Q: How important is store positioning within a mall?
The right positioning in a mall is critical. Over and above all the ways the right site can influence the success or failure of a business, it is also important to ensure that the rentals can be afforded by the business model.
Q: Are there certain areas that are better suited to certain businesses?
There must be logic behind the positioning of the tenant in the centre namely:
- Food shops should be grouped around a supermarket tenant but not in prime locations and not in the highest rental position.
- Fashion and clothing should be grouped together and preferably in logical sequence. These shops require prime positions, preferably in the centre of the main mall and away from the food stores.
- Service stores are generally positioned in less attractive retail locations where rents are lower and sizes of shops smaller eg. entrances to the mall.
- Specialty shops such as leather, gifts, stationery, cameras, flowers, toys and fabrics need prominent locations and good display frontage.
- Restaurants benefit from any position with a view. They can be located throughout the mall and in the main food court area.
Q: How can a business owner/franchise owner choose the right position? What are the things they should look for?

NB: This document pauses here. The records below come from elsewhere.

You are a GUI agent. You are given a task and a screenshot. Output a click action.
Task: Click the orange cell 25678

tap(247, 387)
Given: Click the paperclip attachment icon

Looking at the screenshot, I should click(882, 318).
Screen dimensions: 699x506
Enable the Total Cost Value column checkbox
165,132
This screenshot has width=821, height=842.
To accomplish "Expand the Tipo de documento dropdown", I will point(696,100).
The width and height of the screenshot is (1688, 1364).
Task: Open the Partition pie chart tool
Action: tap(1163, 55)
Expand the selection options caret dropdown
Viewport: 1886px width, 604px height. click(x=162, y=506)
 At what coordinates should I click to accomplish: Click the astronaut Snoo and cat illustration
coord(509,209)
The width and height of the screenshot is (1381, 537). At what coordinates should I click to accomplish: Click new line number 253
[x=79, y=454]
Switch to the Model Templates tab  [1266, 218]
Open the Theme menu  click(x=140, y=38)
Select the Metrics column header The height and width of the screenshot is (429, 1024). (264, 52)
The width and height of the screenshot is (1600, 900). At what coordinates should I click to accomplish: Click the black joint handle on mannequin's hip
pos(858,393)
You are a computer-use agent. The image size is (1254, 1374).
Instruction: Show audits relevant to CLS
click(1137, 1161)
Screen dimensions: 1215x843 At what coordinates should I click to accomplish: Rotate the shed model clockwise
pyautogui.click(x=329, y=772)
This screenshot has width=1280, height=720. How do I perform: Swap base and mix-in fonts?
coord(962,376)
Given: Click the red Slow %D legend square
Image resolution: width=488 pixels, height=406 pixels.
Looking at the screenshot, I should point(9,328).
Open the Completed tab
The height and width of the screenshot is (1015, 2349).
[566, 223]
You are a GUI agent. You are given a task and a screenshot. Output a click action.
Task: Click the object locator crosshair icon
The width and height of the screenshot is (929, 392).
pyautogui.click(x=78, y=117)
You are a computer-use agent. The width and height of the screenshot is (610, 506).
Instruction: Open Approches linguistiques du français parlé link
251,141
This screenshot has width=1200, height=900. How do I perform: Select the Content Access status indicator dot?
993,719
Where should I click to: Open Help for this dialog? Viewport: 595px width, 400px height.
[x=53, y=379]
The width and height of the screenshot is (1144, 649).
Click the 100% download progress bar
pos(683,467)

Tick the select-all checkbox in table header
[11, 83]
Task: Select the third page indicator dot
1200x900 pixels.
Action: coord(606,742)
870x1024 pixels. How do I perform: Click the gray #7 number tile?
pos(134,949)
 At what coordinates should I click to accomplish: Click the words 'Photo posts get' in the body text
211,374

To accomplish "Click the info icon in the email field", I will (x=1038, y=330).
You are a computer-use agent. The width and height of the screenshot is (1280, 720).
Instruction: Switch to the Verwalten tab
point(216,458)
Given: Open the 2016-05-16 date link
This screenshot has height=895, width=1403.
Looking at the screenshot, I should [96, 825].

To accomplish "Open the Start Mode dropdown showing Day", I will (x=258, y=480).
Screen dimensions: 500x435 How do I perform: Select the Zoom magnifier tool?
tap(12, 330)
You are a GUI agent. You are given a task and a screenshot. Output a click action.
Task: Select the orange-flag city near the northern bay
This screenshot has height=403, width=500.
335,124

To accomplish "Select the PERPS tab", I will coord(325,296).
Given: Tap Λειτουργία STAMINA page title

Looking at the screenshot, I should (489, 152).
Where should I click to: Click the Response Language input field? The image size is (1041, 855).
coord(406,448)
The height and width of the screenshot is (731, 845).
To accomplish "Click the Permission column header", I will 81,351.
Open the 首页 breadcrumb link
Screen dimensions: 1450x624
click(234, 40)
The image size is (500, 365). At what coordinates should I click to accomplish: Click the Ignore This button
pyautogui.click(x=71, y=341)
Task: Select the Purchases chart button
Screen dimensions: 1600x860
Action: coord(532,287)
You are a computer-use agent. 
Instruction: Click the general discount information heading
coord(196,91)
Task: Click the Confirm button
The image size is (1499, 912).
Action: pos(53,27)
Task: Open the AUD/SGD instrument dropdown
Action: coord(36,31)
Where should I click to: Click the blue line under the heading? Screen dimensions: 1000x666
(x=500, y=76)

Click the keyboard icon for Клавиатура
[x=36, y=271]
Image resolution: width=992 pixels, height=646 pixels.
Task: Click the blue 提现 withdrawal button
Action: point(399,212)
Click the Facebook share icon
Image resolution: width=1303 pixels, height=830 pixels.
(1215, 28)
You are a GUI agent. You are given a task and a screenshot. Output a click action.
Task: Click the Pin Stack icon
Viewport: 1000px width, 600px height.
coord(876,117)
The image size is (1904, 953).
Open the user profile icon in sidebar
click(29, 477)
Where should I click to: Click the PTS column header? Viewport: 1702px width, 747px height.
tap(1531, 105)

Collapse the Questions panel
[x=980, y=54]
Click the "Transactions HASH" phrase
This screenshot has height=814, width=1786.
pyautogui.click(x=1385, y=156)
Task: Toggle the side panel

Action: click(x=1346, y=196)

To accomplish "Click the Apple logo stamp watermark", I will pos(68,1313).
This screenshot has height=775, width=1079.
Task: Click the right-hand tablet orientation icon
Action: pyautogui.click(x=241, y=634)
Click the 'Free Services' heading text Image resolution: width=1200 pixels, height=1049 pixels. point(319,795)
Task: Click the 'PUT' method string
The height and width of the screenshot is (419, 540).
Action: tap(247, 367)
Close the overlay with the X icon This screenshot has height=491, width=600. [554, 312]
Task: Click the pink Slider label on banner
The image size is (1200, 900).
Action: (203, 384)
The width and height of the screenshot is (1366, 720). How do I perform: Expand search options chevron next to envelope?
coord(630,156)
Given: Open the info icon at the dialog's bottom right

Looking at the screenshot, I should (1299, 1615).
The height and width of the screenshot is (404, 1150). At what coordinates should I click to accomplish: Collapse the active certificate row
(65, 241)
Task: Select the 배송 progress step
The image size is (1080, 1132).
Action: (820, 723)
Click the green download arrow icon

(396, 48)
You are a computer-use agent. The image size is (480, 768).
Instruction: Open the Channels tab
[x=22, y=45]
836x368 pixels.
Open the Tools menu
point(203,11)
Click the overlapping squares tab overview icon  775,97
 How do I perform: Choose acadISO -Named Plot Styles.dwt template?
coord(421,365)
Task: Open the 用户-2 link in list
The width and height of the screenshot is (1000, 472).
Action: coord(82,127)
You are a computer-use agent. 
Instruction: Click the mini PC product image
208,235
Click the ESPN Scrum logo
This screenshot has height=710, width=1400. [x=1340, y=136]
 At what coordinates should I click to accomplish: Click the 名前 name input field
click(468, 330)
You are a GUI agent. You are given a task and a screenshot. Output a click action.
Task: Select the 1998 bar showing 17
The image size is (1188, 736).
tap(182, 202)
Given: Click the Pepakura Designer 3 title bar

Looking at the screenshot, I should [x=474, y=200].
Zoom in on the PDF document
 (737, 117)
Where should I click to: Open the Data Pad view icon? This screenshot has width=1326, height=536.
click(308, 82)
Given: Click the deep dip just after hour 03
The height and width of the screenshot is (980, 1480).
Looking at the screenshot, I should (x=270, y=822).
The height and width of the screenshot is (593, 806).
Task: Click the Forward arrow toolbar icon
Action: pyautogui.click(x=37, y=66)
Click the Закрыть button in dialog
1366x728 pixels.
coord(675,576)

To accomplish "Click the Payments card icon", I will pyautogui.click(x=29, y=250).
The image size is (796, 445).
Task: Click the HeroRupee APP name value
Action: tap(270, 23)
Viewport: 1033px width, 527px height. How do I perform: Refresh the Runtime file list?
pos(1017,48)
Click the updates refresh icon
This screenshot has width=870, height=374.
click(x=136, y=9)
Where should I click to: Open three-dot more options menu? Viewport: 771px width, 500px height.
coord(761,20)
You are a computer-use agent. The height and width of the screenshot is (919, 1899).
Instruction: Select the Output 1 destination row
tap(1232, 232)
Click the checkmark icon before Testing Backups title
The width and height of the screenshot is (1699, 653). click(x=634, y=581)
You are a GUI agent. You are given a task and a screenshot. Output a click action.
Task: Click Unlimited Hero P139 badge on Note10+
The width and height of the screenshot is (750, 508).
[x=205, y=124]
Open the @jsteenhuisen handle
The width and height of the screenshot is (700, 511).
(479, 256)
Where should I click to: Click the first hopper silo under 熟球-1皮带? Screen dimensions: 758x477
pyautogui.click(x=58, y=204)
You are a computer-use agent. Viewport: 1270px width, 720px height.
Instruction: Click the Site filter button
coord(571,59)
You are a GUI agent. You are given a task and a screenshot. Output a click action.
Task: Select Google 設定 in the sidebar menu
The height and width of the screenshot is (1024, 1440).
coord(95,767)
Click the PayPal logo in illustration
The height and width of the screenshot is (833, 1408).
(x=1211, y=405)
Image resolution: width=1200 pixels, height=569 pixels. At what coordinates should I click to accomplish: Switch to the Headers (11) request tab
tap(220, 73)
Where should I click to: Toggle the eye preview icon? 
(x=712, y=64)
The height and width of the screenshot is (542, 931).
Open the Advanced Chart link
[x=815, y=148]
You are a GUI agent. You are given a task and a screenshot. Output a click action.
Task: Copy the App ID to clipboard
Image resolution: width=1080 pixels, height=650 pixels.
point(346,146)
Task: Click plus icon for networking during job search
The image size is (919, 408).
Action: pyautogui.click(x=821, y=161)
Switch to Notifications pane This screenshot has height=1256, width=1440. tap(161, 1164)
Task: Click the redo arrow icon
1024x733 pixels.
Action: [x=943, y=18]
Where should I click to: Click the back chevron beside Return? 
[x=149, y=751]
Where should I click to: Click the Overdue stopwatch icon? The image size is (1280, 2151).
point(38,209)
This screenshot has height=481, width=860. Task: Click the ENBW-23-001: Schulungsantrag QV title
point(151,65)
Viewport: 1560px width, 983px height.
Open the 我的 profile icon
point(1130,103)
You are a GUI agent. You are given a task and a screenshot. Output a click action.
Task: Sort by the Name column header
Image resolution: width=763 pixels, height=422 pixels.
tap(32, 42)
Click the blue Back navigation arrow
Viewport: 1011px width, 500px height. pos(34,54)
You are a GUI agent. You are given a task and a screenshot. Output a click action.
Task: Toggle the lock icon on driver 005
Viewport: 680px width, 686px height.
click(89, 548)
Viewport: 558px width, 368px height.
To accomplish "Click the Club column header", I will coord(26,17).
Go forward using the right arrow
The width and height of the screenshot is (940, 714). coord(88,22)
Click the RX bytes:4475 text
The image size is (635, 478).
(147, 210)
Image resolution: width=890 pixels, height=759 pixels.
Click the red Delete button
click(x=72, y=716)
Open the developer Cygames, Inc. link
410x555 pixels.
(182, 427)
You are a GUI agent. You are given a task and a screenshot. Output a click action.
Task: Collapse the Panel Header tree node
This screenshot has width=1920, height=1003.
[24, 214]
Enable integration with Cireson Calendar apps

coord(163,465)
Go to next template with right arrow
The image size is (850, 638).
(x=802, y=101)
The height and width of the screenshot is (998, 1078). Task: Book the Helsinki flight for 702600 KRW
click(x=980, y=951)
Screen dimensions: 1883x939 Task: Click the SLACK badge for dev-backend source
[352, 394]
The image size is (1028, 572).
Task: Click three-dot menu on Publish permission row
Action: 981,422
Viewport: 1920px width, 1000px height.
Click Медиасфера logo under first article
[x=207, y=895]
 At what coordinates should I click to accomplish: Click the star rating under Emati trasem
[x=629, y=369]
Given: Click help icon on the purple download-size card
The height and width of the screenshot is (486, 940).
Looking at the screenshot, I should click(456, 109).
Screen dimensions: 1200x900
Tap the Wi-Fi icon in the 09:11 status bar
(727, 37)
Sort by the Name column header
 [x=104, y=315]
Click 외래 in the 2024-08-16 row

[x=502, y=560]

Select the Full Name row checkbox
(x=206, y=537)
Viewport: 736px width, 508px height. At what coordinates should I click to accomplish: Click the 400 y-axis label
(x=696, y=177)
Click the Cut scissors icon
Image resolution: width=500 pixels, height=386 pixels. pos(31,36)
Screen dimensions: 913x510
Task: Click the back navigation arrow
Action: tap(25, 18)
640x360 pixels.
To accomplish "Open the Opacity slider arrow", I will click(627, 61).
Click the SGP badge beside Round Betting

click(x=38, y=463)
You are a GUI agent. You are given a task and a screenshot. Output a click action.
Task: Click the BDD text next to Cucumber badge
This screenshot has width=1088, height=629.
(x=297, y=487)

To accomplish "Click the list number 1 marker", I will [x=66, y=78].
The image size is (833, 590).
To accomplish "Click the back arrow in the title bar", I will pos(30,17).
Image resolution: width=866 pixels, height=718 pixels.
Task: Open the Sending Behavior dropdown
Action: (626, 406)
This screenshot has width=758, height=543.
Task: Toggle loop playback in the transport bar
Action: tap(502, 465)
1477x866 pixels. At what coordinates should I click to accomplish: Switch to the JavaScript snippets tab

They should look for the following:
- Costs: Make sure the store can afford the rentals based on projected turnovers.
- Traffic flow past the store: Make sure the shopper demographic matches the description of required customers.
Q: How can a potential rentee evaluate if the rent is fair?
- The tenant needs to understand its industry’s optimal sales to rent ratio
- The trading density it needs per square metre to make a profit
- The expected performance versus production that dictates how much space it needs and what its turnover would be.
Q: When does it make sense to pay more rent for a better position and when does it not?
The geographical area, target market, size of the shopping centre, how large the store is and where in the centre it is situated – all these factors influence how much rent the landlord will charge. A store tucked away in the corner of a shopping centre will see less foot traffic than one at the main entrance.
Q: What are the rentee’s obligations and what are the rentor’s obligations?
Rentee obligations include:
- Paying rent on time
- Adhering to all the operational requirements of the centre
- Compliance with all laws, by-laws and regulations relating to a tenant’s business operation in the centre
- Keeping the premises in a good operating condition.
Rentor obligations include:
- Inspecting and repairing common areas
- Marketing the centre to draw quality foot falls
- Populating the centre with the right mix of retail stores relevant to the demographic make-up
- Effecting alterations, improvements and additions to the Centre to keep the property relevant and competitive in the market
- Maintaining overall tenant relations, customer satisfaction and service delivery.
Q: What questions should a store owner ask before signing a lease?
There are a number of important questions to consider namely:
- Target market and where their competitors are situated
- Rent versus location
- Size of the store and geographical area
- More often than not, choosing a location is a compromise between the ideal and what the tenant can afford, and all these factors play a role in how much rent the tenant can pay each month.